At mile 26, a construction camp was established which consisted of several frame buildings. These were erected to serve as sleeping quarters for the workmen, to store supplies and to provide dining facilities. The buildings were retained to form the first central point for the woodland operation. It was known as "Headquarters Camp" or "Singer". A small community grew up at Singer which was a convenient location from which to supply the woodland operation. The Company had to provide all the amenities required to support the isolated community including the construction of a school.
In 1927 work started on the construction of a branch line westwards from the main line at mile 26, Singer. It took three years to complete the Laroche, or Savanne, branch as follows:
1928 to mile 9
1929 to mile 12
This line was not intended as a permanent line and no attempt was made to avoid sharp curves or steep grades. In one instance the grade was 9%, but since this was downhill for the loaded trains, it did not present a serious difficulty. The steepest grade against the load was 3%. Curves were very sharp, several being as much as 40 degrees (143 foot radius).
A third locomotive, a three truck Heisler, #3, was purchased in 1929. The slow, geared locomotive was essential to work the steep grades of the Savanne branch and other lines subsequently built into the bush. It spent most of the time in the woods, only coming to Thurso for maintenance. Also in 1929, the company purchased a small Superintendent's car from the Canadian Pacific Railway. Car 27 would outlast the railway.
With logs being moved out of the Laroche Valley in 1930, the main line was extended north and west to Lac Iroquois. The last four miles were, in effect, a second branch line from what later became mile 33 on the main line. The first engineering difficulty was encountered at mile 28 at a small lake, known as "Cairo" or "Mulet" Lake, which nestled between two steep hills. This was the only valley through which the line could be routed, and it was planned to blast a ledge along the cliff on the east side of the lake and to dump the loose rock into it so as to form additional width to the shelf for the railway. However, the rocks did not hold as they were dumped into the lake and they slid down to the bottom. Consequently, it became necessary to blast into the side of the cliff several additional feet, which proved to be a most expensive operation. This cut, which was about a quarter of a mile long, was the most expensive blasting job undertaken. The blasting crews spent several weeks drilling for the charges which resulted in an enormous explosion rocking the area for several miles around.

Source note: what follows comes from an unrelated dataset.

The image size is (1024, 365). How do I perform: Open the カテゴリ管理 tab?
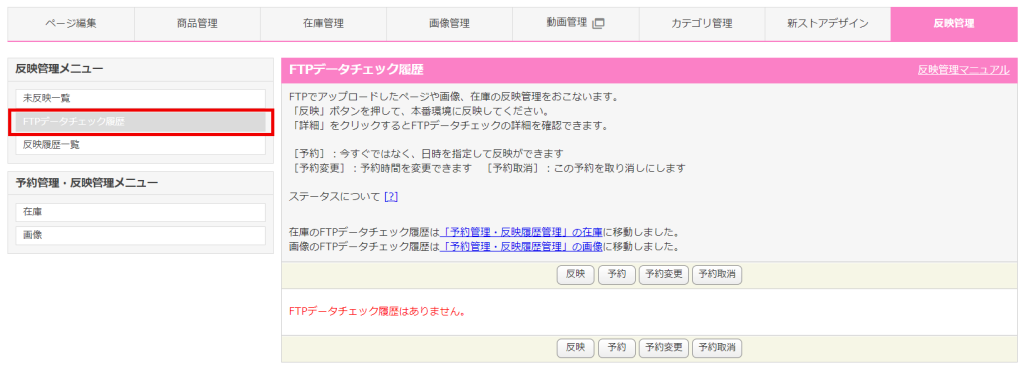click(x=701, y=24)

During 1931 logs were brought down to Thurso from both the Savanne and Iroquois branches as well as from Baie de l'Ours. A dam was constructed at the foot of Lac Iroquois to raise the water level. This allowed logs to be floated from Lac du Chevreuil across Lac Iroquois to be loaded directly from water to rail cars. Hardwood logs were also floated across the lakes spiked into rafts containing softwood.
There was a dramatic downturn in business as a result of the depression and the railway ran at very reduced levels from 1932 to 1935. In spite of the reduced activity, the yard at Thurso was piled high with unsold lumber.
The lumber along the Savanne branch had been exhausted and the rails were lifted in 1932 except for the first half mile which was retained as a long tail track to the Singer wye. Meticulous arrangements were made to lift the line. Before the Heisler #3 could be used, Sam Smith took six men to put the line in good enough shape to get the locomotive to the end of the line. Particular attention was paid to the 9% grade at mile 8. Damien Lafleur was in charge of the lifting operation together with engineer Park Smith, fireman Albert Desgagnes, loader P. Danis and a crew of five tongsmen. Click here to see the arrangements made for lifting the Savanne Branch
These were hard times. The section crew at Singer was laid off in April 1932 and Damien Lafleur was under severe pressure to reduce his workforce to a minimum consistent with safety. Local farmers took advantage of the light use of the line to use the right of way for hauling with their teams. This damaged the ties and special patrols at irregular intervals had to be set up. One farmer was threatened with a visit to the magistrate at St-Andre Avelin before things could be settled.
One happy occasion in an otherwise difficult period was the visit, on June 5, 1936, of Lord Tweedsmuir, the Governor General of Canada. Click here for more details.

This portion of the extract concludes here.